== Page excerpt ==
────────────────────

FLEISCHER: Well, under the rules for 401(k)s and pensions that are under the purview of the Department of Labor to protect pensions of employees, they have options they can look at. And this is exactly what the president charged the Department of Labor of looking at today. One issue involves exposure. Are people's pensions flexible enough? That they are invested in more than just the company in which they work.

Obviously, if your entire retirement program depends on your company's retirement assets or its stock market portfolio, then you are very vulnerable to that company going either up or going down. Diversification portfolio is a way to spread out that risk and to serve people very well.

Obviously, many people who have been invested in the stock market in companies are going to retire in great comfort and with a lot of wealth, because they were invested in companies.

But the question the Department of Labor will now look at, as a result of the president's direction, is diversification. That's one example. Holding periods is another example. The president is concerned about a situation in which regular working employees could not sell their stocks, while others were able to. The president charged the Department of Labor with taking a look at the holding periods by which employees are prohibited from selling their stocks as part of their retirements funds. Those are the types of things that can be done to help other workers to keep their pensions.

QUESTION: And a related question. What does this say to the president's desire to allow people to invest a portion of their Social Security in the stock market, given that, as you said, bankruptcies happen -- apparently quite large ones?

FLEISCHER: And this is not the first bankruptcy, and it won't be the last bankruptcy in a free and capitalistic economy, in which the goings ups and the goings downs allow people to make investments and retire with wealth.

And the president continues to believe, and as I indicated, there are many people who are enjoying retirement in wealth and in comfort, as a result, and now for the first time, being given access to 401(k)s and the retirement plans.

It's been a very healthy trend throughout society that people have been able to retire with money invested in companies. And it's lead to, throughout the '90s, in fact, one of the great expansions in people's wealth, as a result of the increased ownership Americans have had through mutual funds and through stocks. So it's a widespread phenomena throughout the economy that people have their invested in their company's retirement plans, and it served people well.

The president wants to make certain, though, that in those instances in which there are bankruptcies, protections can be put in place. There have been in the past. The president has directed the secretary of labor to look at how those protections can be improved.

QUESTION: But that does not speak to the investment of Social Security funds in the stock market. The president is no less committed to that now than before Enron's bankruptcy.

────────────────────

== Questions on the material ==
• 1. In the press briefing on retirement plans, why does Fleischer call diversification important for employees' pensions?
• 2. Answer these questions about the press briefing on retirement plans:
(a) Which department did the president charge with looking at pension protections?
(b) Besides diversification, what other example does Fleischer give of something that department will look at?
(c) During which decade does Fleischer say there was one of the great expansions in people's wealth?
• 3. Pick up the press briefing on retirement plans after its final line and write what comes next.

== Exercise data ==

────────────────────

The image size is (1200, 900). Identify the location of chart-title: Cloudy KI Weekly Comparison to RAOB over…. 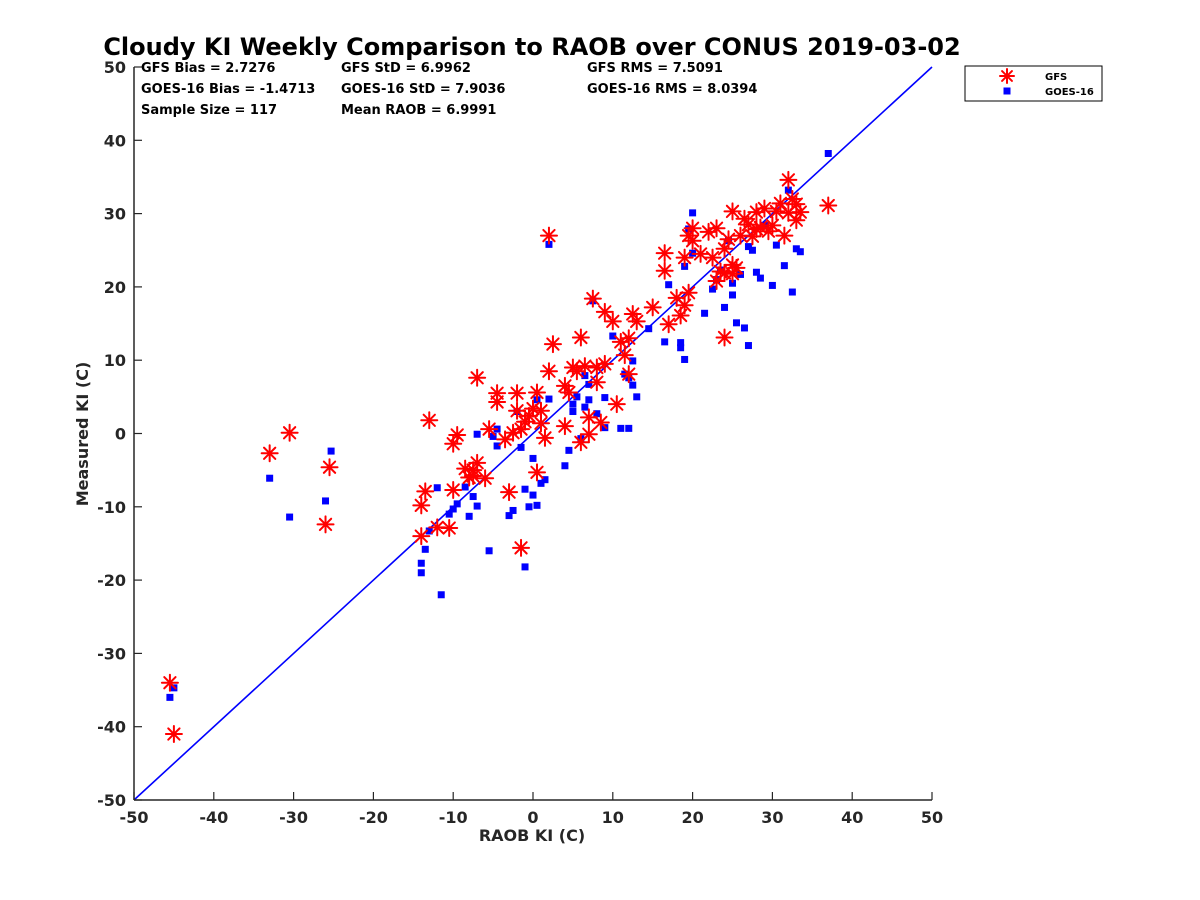
(532, 47).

────────────────────

== Answers by item ==
• 1. If a worker's entire retirement depends on the company's retirement assets or its stock, that worker is very vulnerable to the company going up or down. Diversification spreads out that risk.

• 2.
(a) The Department of Labor.
(b) Holding periods, during which employees are prohibited from selling their stocks as part of their retirement funds.
(c) The '90s.

• 3.
FLEISCHER: No, it's just what I indicated. The president remains fully committed to it, because of the reasons I gave. As a result of people being invested in the stock market and having 401(k)s, people are now retiring with more money than they ever did before, even with companies going bankrupt.

QUESTION: Ari, back on the investigations. Are you aware of any White House officials hiring outside attorneys at this point?


QUESTION: Have there been any -- in anticipation of the investigations, have there been any discussions yet, where people are beginning to anticipate who might be called in any of the various investigations, either through Justice or up on the Hill -- here at the White House...

FLEISCHER: Nothing I've been told about it or I'm aware of, no.

QUESTION: There's been no communications, no meetings...

FLEISCHER: I'm not aware of any (OFF-MIKE) here. I'm not aware of that involving people in the former administration

FLEISCHER: I'm not aware of any of that.

QUESTION: I know this sounds idealistic, but is there any mechanism in the government to get the money back to the people who, very naively, lost their funds? They were not responsible for what happened to them. Can the money be taken away from those who profited, if it's found that fraud was committed?

FLEISCHER: That's a question you need to address to the Department of Labor. It's all covered by the labor laws dealing with pensions.

QUESTION: Would the White House like to see this happen, if possible? The president has expressed concern.

FLEISCHER: I'm not going to -- that's something the Department of Labor is more expert in.

QUESTION: My name is Lambros Papantoniou, correspondent here in Washington of the Greek opposition leading newspaper in Athens, Eleftheros Typos, assigned to the White House. Earlier today, I was told officially that only my name was excluded from the three correspondents on the group which is going to cover the today's meeting between President Bush and the Greek prime minister, Kostas Simitis, and the exclusion was purely on a political basis criteria. The office of the prime minister next door is claiming that you, the White House, eliminated my name from the list, something I do not believe at all. Since this is an act of bias and discrimination against the freedom of the press and the democratic rule, could you please comment?


FLEISCHER: Let me take a look at that. As you know...

QUESTION: (OFF-MIKE) because they say exactly the opposite, which I do not believe.

FLEISCHER: Let me take a look at it. This is the first that I've heard about any of this. As you know, any time there is a pool event, we must shrink the press corps down to a group that is sizable to fit everybody in. So we'll take a look at whether you were a part of that pool or not.

QUESTION: (OFF-MIKE) correspondents here in Washington, there were three and they excluded only one. I'm not talking about those who are coming from overseas. So it is very important. I would like you to pay your attention...

FLEISCHER: I shall...

QUESTION: ... for the agenda. You told us that they are going to discuss terrorists and also the Olympic Games. Do you know, if they are going to discuss also the Aegean issue in the framework of the Greek-Turkish relations?

FLEISCHER: Let me suggest you allow the meeting to take place and there'll be a pool report and let's see if you're going to be part of that pool or not. I'll take a look.

QUESTION: Has Judge Gonzales or anyone in the White House, sort of, taken on the responsibility of doing information gathering or being the point person for any requests for information from the White House? Has the president organized a way to deal with this Enron situation?

FLEISCHER: The only request that I'm aware of -- been received by the White House, were requests made to the vice president's office and the vice president's counsel, who are pursuing that.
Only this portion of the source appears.